Namun pernyataan-pernyataan ulama di atas tidaklah saling bertentangan. Karena perbedaan ini didasari oleh perbedaan dalam memandang keadaan orang yang berhutang. Sikap ulama yang menyarankan untuk berhutang ketika qurban dipahami untuk kasus orang yang keadaanya mudah dalam melunasi hutang atau kasus hutang yang jatuh temponya masih panjang. Sedangkan anjuran sebagian ulama untuk mendahulukan pelunasan hutang dari pada qurban dipahami untuk kasus orang yang kesulitan melunasi hutang atau hutang yang menuntut segera dilunasi. Dengan demikian, jika arisan qurban kita golongkan sebagai hutang yang jatuh temponya panjang atau hutang yang mudah dilunasi maka berqurban dengan arisan adalah satu hal yang baik. Wallahu a’lam.
Qurban Kerbau?
Para ulama’ menyamakan kerbau dengan sapi dalam berbagai hukum dan keduanya disikapi sebagai satu jenis (Mausu’ah Fiqhiyah Quwaithiyah 2/2975). Ada beberapa ulama yang secara tegas membolehkan berqurban dengan kerbau, dari kalangan Syafi’iyah (lih. Hasyiyah Al Bajirami) maupun dari Hanafiyah (lih. Al ‘Inayah Syarh Hidayah 14/192 dan Fathul Qodir 22/106). Mereka menganggap keduanya satu jenis.
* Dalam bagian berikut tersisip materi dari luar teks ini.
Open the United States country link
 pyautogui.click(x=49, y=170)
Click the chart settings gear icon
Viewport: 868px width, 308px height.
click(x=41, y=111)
Syaikh Ibn Al Utasimin pernah ditanya tentang hukum qurban dengan kerbau.
Pertanyaan:
“Kerbau dan sapi memiliki perbedaan dalam banyak sifat sebagaimana kambing dengan domba. Namun Allah telah merinci penyebutan kambing dengan domba tetapi tidak merinci penyebutan kerbau dengan sapi, sebagaimana disebutkan dalam surat Al An’am 143. Apakah boleh berqurban dengan kerbau?”
Beliau menjawab:
“Jika hakekat kerbau termasuk sapi maka kerbau sebagaimana sapi namun jika tidak maka (jenis hewan) yang Allah sebut dalam alqur’an adalah jenis hewan yang dikenal orang arab, sedangkan kerbau tidak termasuk hewan yang dikenal orang arab.” (Liqa’ Babil Maftuh 200/27)
Jika pernyataan Syaikh Ibn Utsaimin kita bawa pada penjelasan ulama di atas maka bisa disimpulkan bahwa qurban kerbau hukumnya sah, karena kerbau sejenis dengan sapi. Wallahu a’lam.
Urunan Qurban Satu Sekolahan
Terdapat satu tradisi di lembaga pendidikan di daerah kita, ketika iedul adha tiba sebagian sekolahan menggalakkan kegiatan latihan qurban bagi siswa. Masing-masing siswa dibebani iuran sejumlah uang tertentu. Hasilnya digunakan untuk membeli kambing dan disembelih di hari-hari qurban. Apakah ini bisa dinilai sebagai ibadah qurban?
Perlu dipahami bahwa qurban adalah salah satu ibadah dalam islam yang memiliki aturan tertentu sebagaimana yang digariskan oleh syari’at. Keluar dari aturan ini maka tidak bisa dinilai sebagai ibadah qurban alias qurbannya tidak sah. Di antara aturan tersebut adalah masalah pembiayaan. Sebagaimana dipahami di muka, biaya pengadaan untuk seekor kambing hanya boleh diambilkan dari satu orang. Oleh karena itu kasus tradisi ‘qurban’ seperti di atas tidak dapat dinilai sebagai qurban.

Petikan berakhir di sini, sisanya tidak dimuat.